Yes. Put differently, I consider legal inputs to a overridable virtual function to be part of the API.
February 29, 2012
On 29/02/2012 19:24, Timon Gehr wrote:
<snip>
> That was just for documentation... The part that is explicit is:
>
> // Single inheritance of state
> class ExtendedWidget : Widget {
> override void print(uint level)
> in { /* weakening precondition is okay */ } body {
> ... level may be 0 here ...
> }
> }
>
> The fact that this weakens the precondition tells us that it was not weakened before.

Of course.  I see now.

>> Besides, the interface declaration there isn't allowed by the grammar.
>
> The compiler implements it.

So what?  It's a bug that compiler behaviour doesn't match the documentation.  You seem to be agreed that this is the case with what happens to the contract where the override has no InStatement at all.

<snip>
>> So you consider illegal inputs to a function to be part of the API?
>
> Yes. Put differently, I consider legal inputs to a overridable virtual function to be part
> of the API.

That legal inputs are part of the API is something we're agreed on.  It's illegal inputs we were debating.

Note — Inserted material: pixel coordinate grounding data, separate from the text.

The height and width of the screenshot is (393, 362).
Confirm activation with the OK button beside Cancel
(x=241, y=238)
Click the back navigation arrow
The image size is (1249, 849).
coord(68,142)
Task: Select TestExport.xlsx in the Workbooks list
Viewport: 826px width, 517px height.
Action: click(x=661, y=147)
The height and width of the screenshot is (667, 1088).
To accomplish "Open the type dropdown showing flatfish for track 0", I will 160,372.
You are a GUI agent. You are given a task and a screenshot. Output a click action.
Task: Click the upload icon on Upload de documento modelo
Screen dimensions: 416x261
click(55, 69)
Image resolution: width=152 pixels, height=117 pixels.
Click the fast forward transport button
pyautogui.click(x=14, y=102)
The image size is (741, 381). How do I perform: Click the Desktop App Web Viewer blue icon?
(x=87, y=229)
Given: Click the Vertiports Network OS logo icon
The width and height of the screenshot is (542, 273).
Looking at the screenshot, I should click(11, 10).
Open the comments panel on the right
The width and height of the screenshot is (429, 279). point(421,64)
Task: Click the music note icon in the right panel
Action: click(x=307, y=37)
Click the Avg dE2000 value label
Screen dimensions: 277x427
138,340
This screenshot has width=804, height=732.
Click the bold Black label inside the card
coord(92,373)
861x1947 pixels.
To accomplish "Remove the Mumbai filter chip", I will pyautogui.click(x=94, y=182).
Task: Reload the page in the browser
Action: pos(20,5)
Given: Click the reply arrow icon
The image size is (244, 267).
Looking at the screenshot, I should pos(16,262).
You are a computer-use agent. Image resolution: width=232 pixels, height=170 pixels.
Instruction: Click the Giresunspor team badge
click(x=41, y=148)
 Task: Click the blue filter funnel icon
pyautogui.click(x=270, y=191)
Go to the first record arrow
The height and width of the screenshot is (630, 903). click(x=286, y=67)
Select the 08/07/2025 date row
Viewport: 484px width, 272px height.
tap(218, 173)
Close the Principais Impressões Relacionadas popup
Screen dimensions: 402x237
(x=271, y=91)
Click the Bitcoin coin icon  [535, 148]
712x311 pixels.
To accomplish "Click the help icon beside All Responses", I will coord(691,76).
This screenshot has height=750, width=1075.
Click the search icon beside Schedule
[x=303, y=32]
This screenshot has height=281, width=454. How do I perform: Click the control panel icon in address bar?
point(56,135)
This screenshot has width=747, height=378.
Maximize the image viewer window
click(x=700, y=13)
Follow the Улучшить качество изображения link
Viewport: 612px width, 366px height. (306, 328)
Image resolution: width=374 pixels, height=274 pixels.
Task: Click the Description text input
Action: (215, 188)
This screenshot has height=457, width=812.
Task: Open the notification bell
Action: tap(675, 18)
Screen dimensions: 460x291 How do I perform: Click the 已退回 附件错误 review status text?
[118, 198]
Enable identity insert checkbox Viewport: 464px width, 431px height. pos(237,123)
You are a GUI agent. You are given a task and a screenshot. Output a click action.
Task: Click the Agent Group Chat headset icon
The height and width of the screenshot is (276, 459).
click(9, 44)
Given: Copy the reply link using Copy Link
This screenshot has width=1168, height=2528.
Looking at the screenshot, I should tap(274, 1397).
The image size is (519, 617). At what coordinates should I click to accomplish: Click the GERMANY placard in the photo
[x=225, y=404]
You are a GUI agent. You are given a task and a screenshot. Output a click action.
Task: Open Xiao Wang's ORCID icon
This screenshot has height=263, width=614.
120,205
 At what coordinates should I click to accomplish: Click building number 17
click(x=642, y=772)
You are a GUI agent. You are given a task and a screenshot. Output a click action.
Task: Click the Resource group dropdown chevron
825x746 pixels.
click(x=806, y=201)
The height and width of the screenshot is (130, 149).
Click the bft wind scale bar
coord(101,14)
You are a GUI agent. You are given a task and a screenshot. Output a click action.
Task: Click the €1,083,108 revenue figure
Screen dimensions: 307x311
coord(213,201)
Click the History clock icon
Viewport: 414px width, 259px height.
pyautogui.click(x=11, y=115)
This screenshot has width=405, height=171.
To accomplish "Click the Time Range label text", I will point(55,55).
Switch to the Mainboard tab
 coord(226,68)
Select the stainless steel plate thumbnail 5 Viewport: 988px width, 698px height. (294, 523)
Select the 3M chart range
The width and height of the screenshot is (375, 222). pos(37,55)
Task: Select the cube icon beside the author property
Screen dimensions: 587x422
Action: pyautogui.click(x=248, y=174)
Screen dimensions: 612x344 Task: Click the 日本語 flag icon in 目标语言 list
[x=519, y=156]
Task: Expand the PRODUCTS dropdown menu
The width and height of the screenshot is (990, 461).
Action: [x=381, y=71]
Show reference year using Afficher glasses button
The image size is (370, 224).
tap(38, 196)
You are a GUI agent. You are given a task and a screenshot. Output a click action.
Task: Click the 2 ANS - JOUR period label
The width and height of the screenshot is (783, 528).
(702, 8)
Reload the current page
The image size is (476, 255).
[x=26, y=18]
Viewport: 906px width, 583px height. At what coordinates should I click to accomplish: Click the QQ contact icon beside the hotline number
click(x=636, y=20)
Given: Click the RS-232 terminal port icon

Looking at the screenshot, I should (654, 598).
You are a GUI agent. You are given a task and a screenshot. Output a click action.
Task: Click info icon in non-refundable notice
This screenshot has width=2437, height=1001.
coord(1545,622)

But I can see what you really mean: the spec of what inputs to an overridable function are legal and what inputs are illegal is part of the API.

Stewart.
February 29, 2012
On 02/29/2012 09:30 PM, Stewart Gordon wrote:
> On 29/02/2012 19:24, Timon Gehr wrote:
> <snip>
>> That was just for documentation... The part that is explicit is:
>>
>> // Single inheritance of state
>> class ExtendedWidget : Widget {
>> override void print(uint level)
>> in { /* weakening precondition is okay */ } body {
>> ... level may be 0 here ...
>> }
>> }
>>
>> The fact that this weakens the precondition tells us that it was not
>> weakened before.
>
> Of course. I see now.
>

OK.

>>> Besides, the interface declaration there isn't allowed by the grammar.
>>
>> The compiler implements it.
>
> So what? It's a bug that compiler behaviour doesn't match the
> documentation. You seem to be agreed that this is the case with what
> happens to the contract where the override has no InStatement at all.
>

I think in this case the documentation has not been updated yet because the feature is still experimental. Anyway, even with the documentation, many essential parts of the language are documented only on this newsgroup or through the compiler implementation, unspecified completely or only partly specified. I don't think it is currently possible to become completely proficient in D without reading this newsgroup.


> <snip>
>>> So you consider illegal inputs to a function to be part of the API?
>>
>> Yes. Put differently, I consider legal inputs to a overridable virtual
>> function to be part
>> of the API.
>
> That legal inputs are part of the API is something we're agreed on. It's
> illegal inputs we were debating.
>
> But I can see what you really mean: the spec of what inputs to an
> overridable function are legal and what inputs are illegal is part of
> the API.
>
> Stewart.

An input that is not legal is illegal and vice-versa.
February 29, 2012
On Wednesday, February 29, 2012 21:45:19 Timon Gehr wrote:
> On 02/29/2012 09:30 PM, Stewart Gordon wrote:
> > So what? It's a bug that compiler behaviour doesn't match the documentation. You seem to be agreed that this is the case with what happens to the contract where the override has no InStatement at all.
> 
> I think in this case the documentation has not been updated yet because the feature is still experimental. Anyway, even with the documentation, many essential parts of the language are documented only on this newsgroup or through the compiler implementation, unspecified completely or only partly specified. I don't think it is currently possible to become completely proficient in D without reading this newsgroup.

It's certainly the case that when the spec does not match the compiler, you _cannot_ assume that it's the spec that's correct. We have the spec, the compiler, _and_ TDPL to worry about. If they don't agree, then TDPL is most likely to be right out of the 3, but there's no guarantee. And definitely between the spec and the compiler, you can't trust that the spec is more correct than the compiler. It depends entirely on what the mismatch is. There have been some recent fixes to the spec, so it's not as bad as it used to be, but you can't really assume that what the spec is correct when it and the compiler disagree.